§ Given text:
In the song “Gypsy,” from her new CD Time, Amanda Kate suggests she could be at home anywhere:
Can’t seem to land anywhere that I can call my home
Cuz I get the itch the move no matter where I go
Most of the time though, she feels right at home in Orange County in Southern California. She moved from California to New Mexico shortly after she was born, then moved back in high school. She married a native Californian, and they are raising their daughter there. The California she calls home isn’t the Hollywood version, though. She lives in an equestrian neighborhood where everyone has horses either in stables or their backyards.
She says, “My whole life consists of writing music, performing, riding horses, and then being a mom. Now my little one is almost three, so it feels like God gave me a little girl so I could have a riding partner for the rest of my life.”
It’s no surprise then that her favorite single on the Time album is “Healing When I Ride.” She says, “I never get sick of singing it and we’ve played it a lot. The keys feels good to sing; it just comes out. I connect with the lyrics of that song. They feel authentic for me. I love sharing the story of why I wrote it, and I think that comes across. When you’re singing something you believe in, people can tell.”
The video is particularly special to Amanda since it features some shots of the singer-songwriter riding horses with her mother Kathy Gipson, the song’s co-writer, whose battle with cancer ended in March.

§ Exercise set:
(A) In the Amanda Kate profile, what does she say her whole life consists of? List every activity she names.
(B) Using the Amanda Kate profile, mark each statement yes or no and quote the words that decide it: (i) Amanda Kate was born in New Mexico. (ii) Her daughter is almost three. (iii) Her mother is named Kathy Gipson.
(C) Resume the profile of Amanda Kate after its final sentence.
The records that follow have nothing to do with this profile.

§ Records provided:
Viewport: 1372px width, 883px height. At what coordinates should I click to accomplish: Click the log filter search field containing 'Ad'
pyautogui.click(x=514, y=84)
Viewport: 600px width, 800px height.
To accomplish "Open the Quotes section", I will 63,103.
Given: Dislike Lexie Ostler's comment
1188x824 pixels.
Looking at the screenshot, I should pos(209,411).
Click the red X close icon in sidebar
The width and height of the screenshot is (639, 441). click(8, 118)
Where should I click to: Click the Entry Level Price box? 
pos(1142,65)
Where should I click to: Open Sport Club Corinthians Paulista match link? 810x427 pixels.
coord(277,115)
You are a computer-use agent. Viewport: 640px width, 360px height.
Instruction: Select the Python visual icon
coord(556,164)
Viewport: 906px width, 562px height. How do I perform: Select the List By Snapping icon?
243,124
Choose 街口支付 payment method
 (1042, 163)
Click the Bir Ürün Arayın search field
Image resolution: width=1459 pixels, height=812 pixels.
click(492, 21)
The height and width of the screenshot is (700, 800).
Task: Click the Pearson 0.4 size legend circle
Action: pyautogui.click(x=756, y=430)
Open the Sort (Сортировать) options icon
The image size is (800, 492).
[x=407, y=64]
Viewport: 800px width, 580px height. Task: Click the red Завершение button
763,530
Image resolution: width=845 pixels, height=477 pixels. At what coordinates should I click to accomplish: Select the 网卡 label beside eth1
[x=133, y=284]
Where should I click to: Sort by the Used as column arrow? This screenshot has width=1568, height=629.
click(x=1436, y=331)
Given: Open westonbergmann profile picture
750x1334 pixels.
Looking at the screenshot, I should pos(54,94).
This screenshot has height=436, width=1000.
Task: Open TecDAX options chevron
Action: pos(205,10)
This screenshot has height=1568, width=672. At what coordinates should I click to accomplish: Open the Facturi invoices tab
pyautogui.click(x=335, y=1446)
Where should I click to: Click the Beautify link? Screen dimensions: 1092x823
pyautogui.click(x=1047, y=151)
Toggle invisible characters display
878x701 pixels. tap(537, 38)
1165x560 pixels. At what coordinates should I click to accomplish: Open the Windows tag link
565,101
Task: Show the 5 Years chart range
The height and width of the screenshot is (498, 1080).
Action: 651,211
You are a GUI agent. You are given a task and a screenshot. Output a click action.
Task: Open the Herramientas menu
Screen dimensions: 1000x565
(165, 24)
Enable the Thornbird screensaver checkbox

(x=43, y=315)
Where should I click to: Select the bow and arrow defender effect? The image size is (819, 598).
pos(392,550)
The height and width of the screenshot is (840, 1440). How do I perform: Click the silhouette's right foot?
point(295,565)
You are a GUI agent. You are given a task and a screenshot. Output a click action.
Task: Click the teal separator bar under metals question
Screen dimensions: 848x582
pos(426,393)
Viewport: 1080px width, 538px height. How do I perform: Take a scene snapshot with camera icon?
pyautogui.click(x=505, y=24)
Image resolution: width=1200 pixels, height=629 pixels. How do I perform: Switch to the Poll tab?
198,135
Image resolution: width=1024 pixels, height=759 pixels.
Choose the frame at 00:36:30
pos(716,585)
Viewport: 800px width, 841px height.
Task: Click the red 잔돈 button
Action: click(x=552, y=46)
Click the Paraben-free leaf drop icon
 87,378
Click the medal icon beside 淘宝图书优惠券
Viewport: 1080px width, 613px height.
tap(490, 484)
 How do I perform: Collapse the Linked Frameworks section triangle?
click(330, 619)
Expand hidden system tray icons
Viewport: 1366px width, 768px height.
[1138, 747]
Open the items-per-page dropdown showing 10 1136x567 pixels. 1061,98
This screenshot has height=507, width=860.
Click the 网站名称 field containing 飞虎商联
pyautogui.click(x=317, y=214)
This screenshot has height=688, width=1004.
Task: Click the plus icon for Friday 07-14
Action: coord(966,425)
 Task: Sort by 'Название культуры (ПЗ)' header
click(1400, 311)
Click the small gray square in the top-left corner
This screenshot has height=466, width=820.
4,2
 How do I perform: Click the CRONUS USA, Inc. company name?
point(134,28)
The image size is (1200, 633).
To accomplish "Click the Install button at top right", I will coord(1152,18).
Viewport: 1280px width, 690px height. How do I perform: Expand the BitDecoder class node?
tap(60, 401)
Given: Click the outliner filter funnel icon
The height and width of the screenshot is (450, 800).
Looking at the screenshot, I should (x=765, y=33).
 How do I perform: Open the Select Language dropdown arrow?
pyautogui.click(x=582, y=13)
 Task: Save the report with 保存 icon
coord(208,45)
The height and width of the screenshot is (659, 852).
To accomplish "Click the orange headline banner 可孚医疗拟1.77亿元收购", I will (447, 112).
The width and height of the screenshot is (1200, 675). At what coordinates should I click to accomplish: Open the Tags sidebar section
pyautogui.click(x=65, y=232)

§ Responses per task:
(A)
1. Writing music
2. Performing
3. Riding horses
4. Being a mom

(B)
(i) No: "She moved from California to New Mexico shortly after she was born"
(ii) Yes: "Now my little one is almost three"
(iii) Yes: "her mother Kathy Gipson"

(C)
Amanda considers her mother’s example and encouragement central to her career. One of Dean Martin’s original Golddiggers, Gipson started out performing with Martin and Bob Hope.
“Music had always been such a big part of our life together. She’s been a singer-songwriter my whole life,” says Amanda Kate. “When I started performing professionally at sixteen, she wrote music for me and instilled the idea that this was going to be my career.”
The two had been traveling and playing music together, and when her mother got sick, Amanda Kate says, “it made me realize this time with her wasn’t going to be as long as I had hoped. I wanted to have a compilation, essentially a body of work that we had done together.” She called the album Time because it represents a time capsule of their time together, and Gipson co-wrote the songs on the project.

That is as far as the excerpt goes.